Actually we do. The structure of language follows specific constraints and characteristics in all languages - a Meta-language. Despite, seemingly, huge gaps between many tongues the meta-language is at the root of all.
There are people (very few) that can hear a new language, drop it into the meta-language structure, and understand it. Whether language emerged in one location or many - the common structure of the human brain would dictate common language structure.
There are people (very few) that can hear a new language, drop it into the meta-language structure, and understand it.
Do you have any further information or link? What about the vocabulary?
Cliff Goddard and Anna Wierzbicka are two writers on the subject of meta language or meta liguistics.
I audited a class in Structural Liguistics in college – I think I damaged my brain. I thought Philosophy of Science was tough – it was grade school by comparison.
I agree. I am a bit of a linguistic student myself. I recommend reading Geofry Chauser. There is a website dedicated to him, complete with lessons on middle English. I could go on and on about this, but there's a lot to learn about the development of language and the relationship that all languages have with each other.
By the way, middle English is easier if you can speak at least a little German.
I remember learning medieval poems by rote at school.
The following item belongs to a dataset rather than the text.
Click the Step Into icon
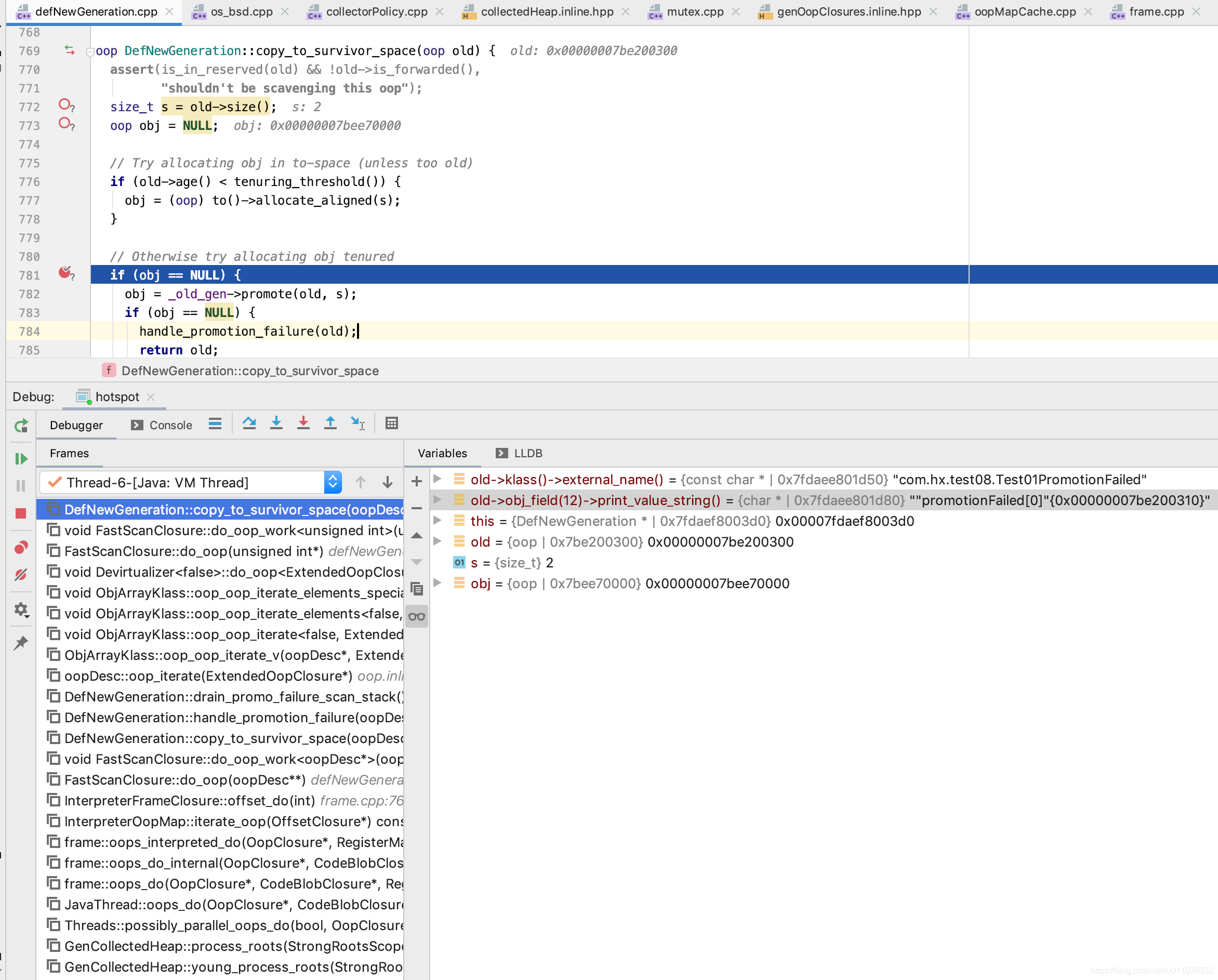 tap(276, 423)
There were those famous traveling minstrels like Walter von der Vogelweide. I wonder, if they were in contact with English counterparts and if they were able to understand each other.
Linguistic and the evolution of language is a fascinating, but difficult, area of study. I don't think many people fully appreciate the degree to which the language they speak influences the way they process and analysis information and ultimately structures the brain.